READ MORE: Using Telehealth to Coordinate Care for Substance Abuse Disorders

These announcements follow by one week a CMS proposal to expand the use of telehealth and telemedicine in Medicare Advantage plans.

As part of a 362-page proposal issued on October 26, the Centers for Medicare & Medicaid Services (CMS) is proposing to eliminate geographical restrictions on telehealth access in MA plans by 2020, enabling those in urban areas to use connected health technology. The proposal would also give members more locations to access care, including their own home.

“The Original Medicare telehealth benefit is narrowly defined and includes restrictions on where beneficiaries receiving care via telehealth can be located,” the agency wrote in an accompanying fact sheet. “CMS believes that the additional telehealth benefits in MA will increase access to patient-centered care by giving enrollees more control to determine when, where, and how they access benefits.”

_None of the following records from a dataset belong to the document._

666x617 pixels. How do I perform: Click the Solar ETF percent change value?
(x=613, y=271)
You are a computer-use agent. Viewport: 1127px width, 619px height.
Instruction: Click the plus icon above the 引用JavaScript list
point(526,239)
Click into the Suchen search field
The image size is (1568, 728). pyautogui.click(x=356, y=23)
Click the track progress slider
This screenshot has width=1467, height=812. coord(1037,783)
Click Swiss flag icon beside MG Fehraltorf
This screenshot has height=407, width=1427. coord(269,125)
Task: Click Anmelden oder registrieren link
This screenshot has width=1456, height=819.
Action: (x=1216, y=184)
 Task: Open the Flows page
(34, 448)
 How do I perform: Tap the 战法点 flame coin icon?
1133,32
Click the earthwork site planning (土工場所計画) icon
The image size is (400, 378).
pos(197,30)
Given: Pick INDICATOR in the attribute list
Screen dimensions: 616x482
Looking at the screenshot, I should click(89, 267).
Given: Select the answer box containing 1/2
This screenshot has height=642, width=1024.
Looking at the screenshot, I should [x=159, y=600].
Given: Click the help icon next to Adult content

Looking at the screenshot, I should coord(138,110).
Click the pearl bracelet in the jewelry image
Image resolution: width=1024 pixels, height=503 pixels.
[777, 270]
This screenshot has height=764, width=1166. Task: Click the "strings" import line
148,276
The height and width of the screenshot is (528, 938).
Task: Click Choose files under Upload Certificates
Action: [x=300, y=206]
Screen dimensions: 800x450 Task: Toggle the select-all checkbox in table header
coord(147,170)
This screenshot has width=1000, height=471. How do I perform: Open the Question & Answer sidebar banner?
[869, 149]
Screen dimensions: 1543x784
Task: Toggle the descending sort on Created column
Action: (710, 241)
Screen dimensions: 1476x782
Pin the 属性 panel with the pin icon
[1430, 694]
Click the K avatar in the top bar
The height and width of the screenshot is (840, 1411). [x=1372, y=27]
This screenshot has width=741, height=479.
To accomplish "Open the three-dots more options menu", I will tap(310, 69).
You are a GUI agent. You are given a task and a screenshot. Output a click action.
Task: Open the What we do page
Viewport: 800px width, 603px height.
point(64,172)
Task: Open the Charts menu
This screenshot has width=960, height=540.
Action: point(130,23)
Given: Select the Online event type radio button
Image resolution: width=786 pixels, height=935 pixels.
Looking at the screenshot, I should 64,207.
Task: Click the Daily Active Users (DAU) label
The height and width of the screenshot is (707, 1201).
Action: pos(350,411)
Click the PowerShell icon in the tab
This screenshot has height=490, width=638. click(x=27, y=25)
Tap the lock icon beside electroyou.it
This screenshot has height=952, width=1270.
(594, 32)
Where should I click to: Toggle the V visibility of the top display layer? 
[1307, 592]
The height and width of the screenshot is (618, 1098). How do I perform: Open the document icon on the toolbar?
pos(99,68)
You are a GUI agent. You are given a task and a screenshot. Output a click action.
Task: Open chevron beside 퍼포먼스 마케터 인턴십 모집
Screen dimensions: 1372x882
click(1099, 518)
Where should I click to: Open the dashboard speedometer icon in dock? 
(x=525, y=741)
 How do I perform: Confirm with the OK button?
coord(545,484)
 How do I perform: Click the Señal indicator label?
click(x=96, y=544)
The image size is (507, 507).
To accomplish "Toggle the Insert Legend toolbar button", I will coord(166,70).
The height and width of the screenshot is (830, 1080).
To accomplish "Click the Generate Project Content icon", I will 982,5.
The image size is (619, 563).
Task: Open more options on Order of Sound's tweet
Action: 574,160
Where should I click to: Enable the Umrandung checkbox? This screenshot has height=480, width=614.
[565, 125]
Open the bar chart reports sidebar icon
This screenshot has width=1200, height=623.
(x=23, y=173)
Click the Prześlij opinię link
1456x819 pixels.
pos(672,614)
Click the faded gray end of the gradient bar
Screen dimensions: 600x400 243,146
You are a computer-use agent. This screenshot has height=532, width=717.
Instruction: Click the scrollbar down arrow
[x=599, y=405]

“The proposed rule would give MA plans more flexibility to offer telehealth benefits to all their enrollees, whether they live in rural or urban areas,” the agency stated. “It would also allow greater ability for Medicare Advantage enrollees to receive telehealth from places including their homes, rather than requiring them to go to a health care facility to receive telehealth services. Plans would also have greater flexibility to offer clinically-appropriate telehealth benefits that are not otherwise available to Medicare beneficiaries.”